Tally the lines in the listing below that contain the string "chart", and give only the number.

Item coordinate data
- - - -

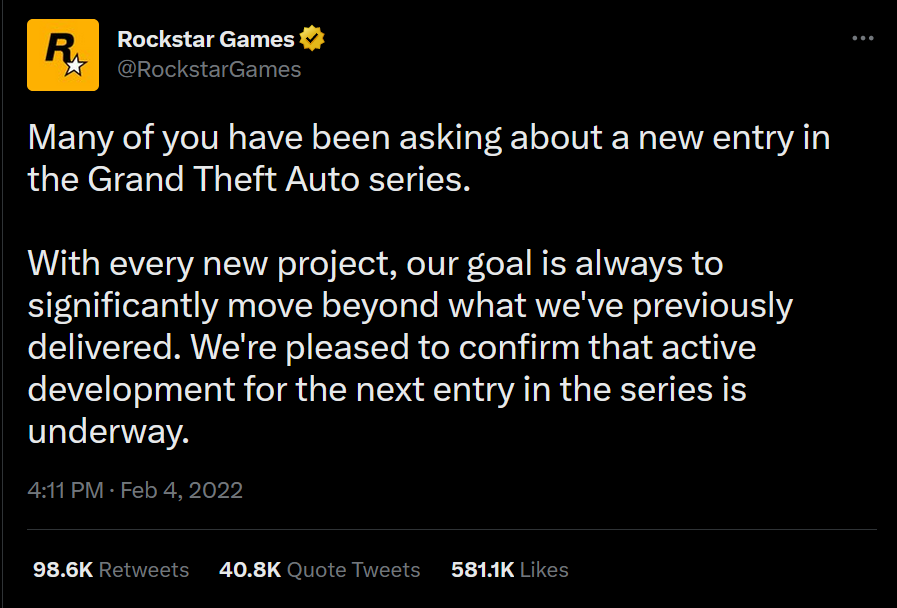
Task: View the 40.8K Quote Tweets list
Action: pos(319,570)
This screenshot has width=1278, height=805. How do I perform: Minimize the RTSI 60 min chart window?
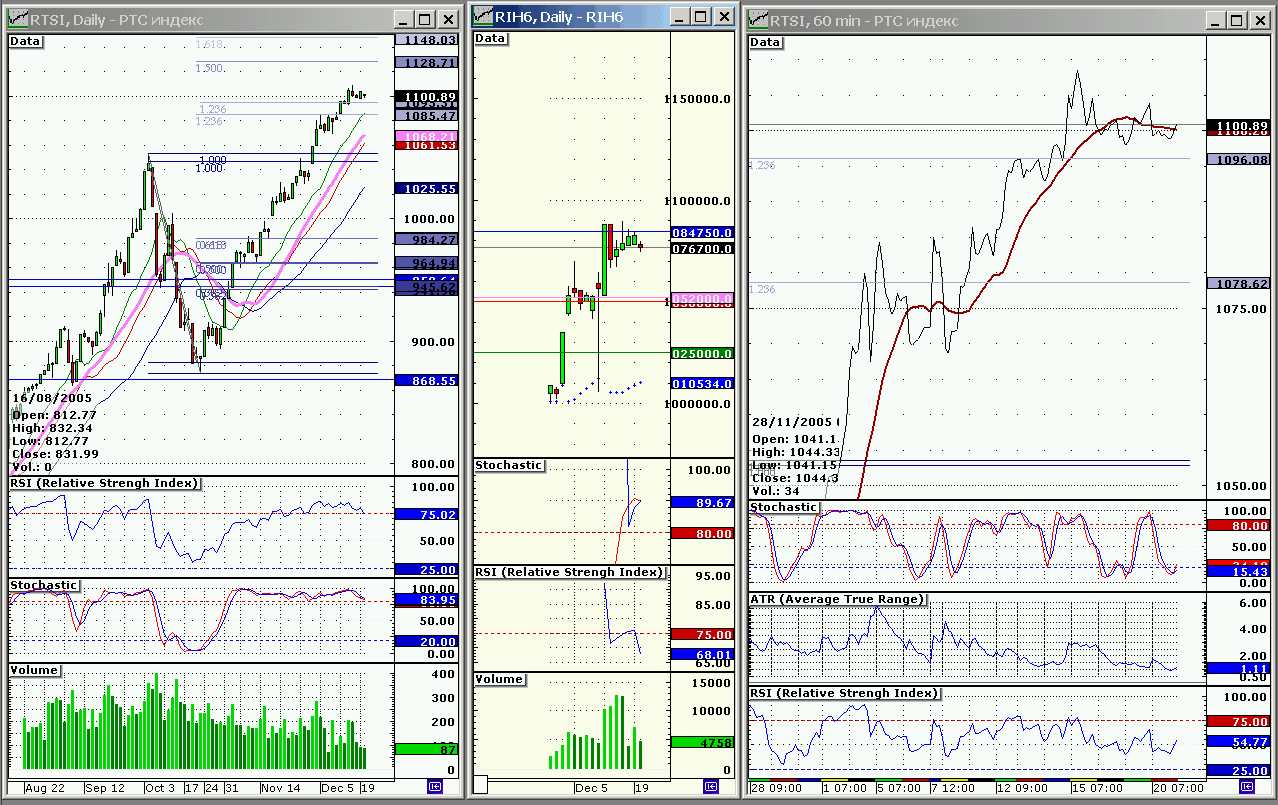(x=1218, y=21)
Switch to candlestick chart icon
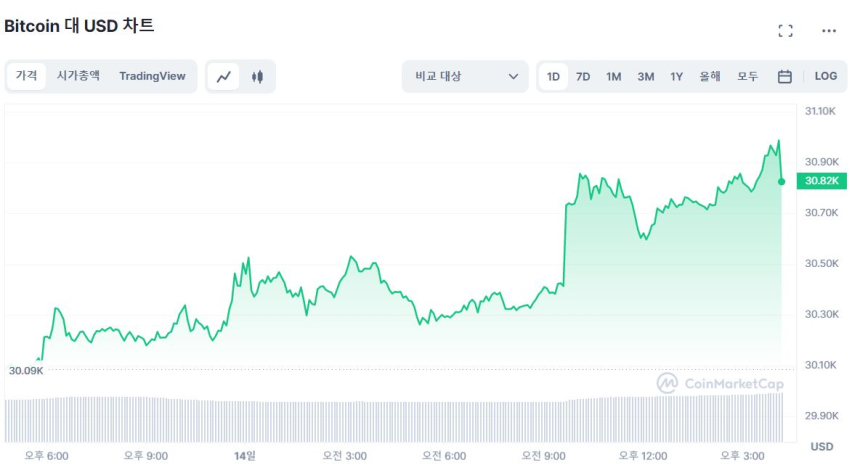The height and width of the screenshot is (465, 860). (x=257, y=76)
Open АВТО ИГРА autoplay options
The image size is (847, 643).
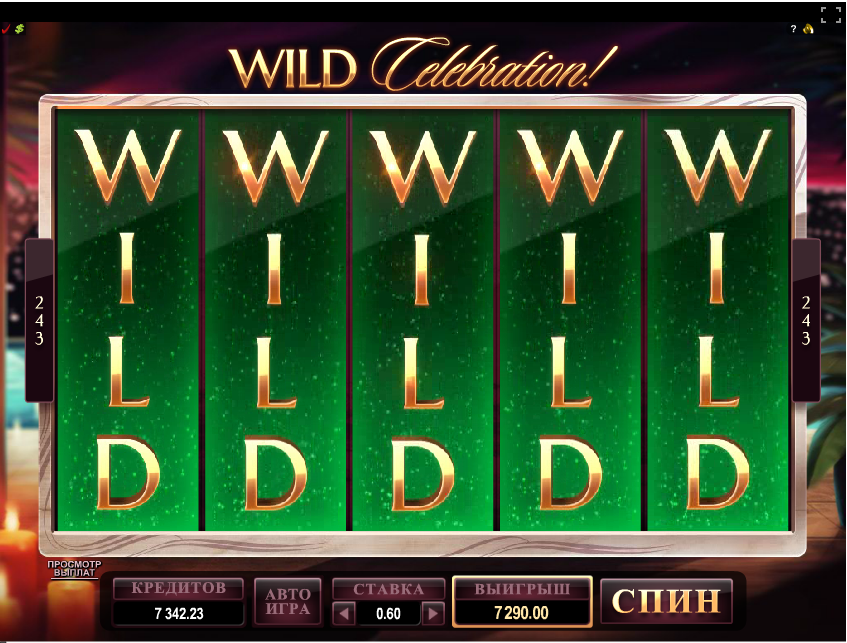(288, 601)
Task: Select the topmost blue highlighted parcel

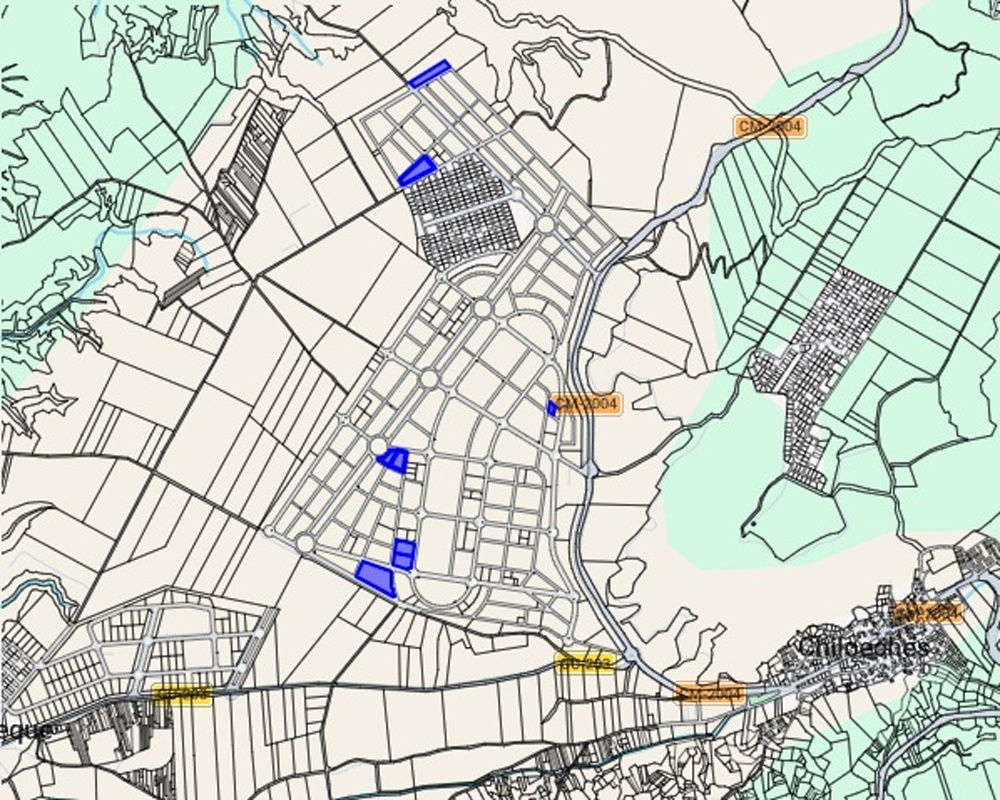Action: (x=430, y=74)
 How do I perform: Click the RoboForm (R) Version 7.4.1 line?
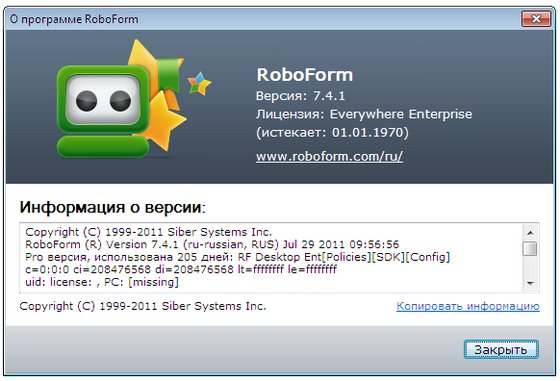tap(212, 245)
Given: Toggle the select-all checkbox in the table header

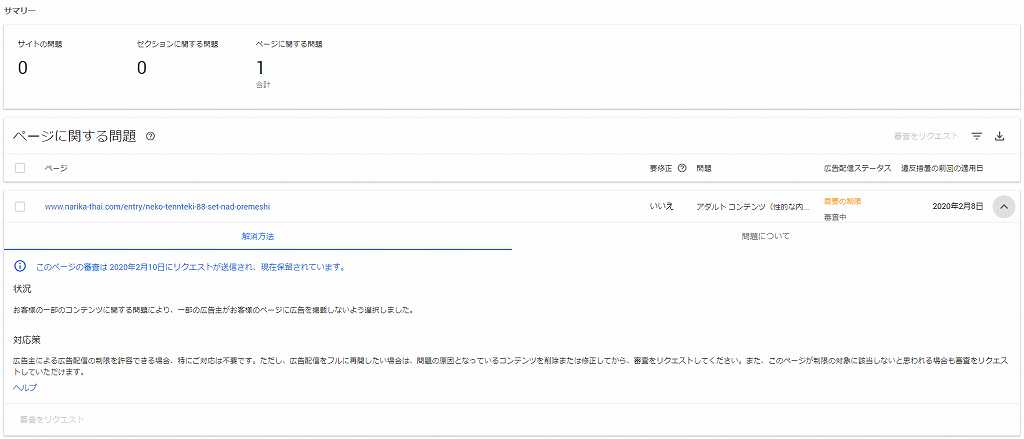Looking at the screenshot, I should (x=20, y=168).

- - - -

== Correct result ==
2